Paintings Depict Toxic Oil Leak
Allyson Glenn, "Fantasy," 2015
acrylic and oil on canvas, 51" x 76”
Four years ago Saskatoon artist Allyson Glenn made a horrifying discovery – her home was sitting atop a toxic leak from an old heating oil tank. By odd coincidence, she had already started a series of paintings about an imaginary catastrophe, work soon overtaken by this real-life crisis. Glenn, a figurative painter who teaches at the University of Saskatchewan, represents that experience in Catalyst, at the Two Rivers Gallery in Prince George, B.C., until Jan. 8. The paintings include an image of predator and prey fleeing as a crowd watches a raging fire.
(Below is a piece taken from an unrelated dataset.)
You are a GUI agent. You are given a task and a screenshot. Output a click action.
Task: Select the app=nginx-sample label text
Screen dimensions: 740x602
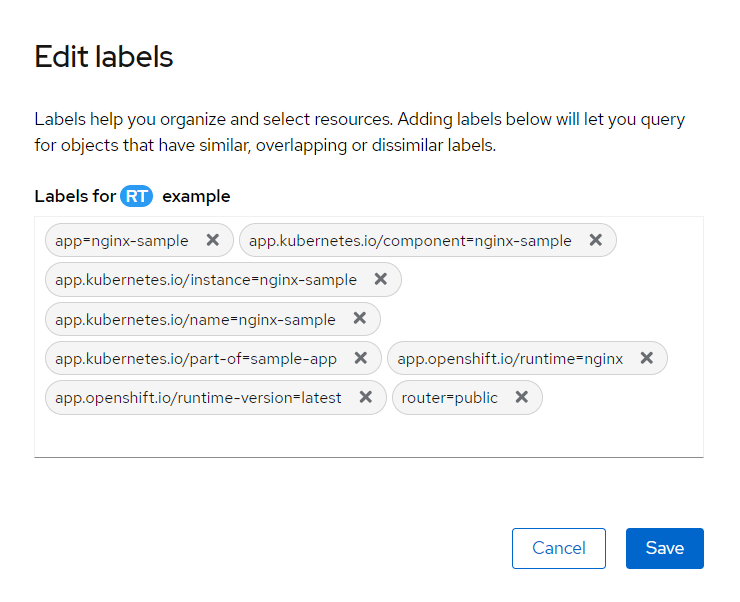pyautogui.click(x=121, y=240)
Another shows Glenn’s husband, backlit and wearing a respirator, peering down into a cavernous pit below the house. One painting, Caught in a Tailings Pond, speaks directly to her emotional state. Glenn depicts herself in a fetal pose as seen from above, the couple's contaminated belongings swirling around her. Glenn says toxins from such leaks can penetrate a cement floor, move into insulation, drywall or even furniture and other household items.
“Once they have entered an object they off-gas for many years,” she says. “Even though the air may seem clean and there is no visible evidence of oil, a site can be toxic with carcinogens, and essentially poisonous – with serious consequences for human health.”
It took 18 months to clean up the site and their home insurance didn’t cover the cost. In the end, they decided to sell, and continue to live happily in the rented house they fled to during the remediation work.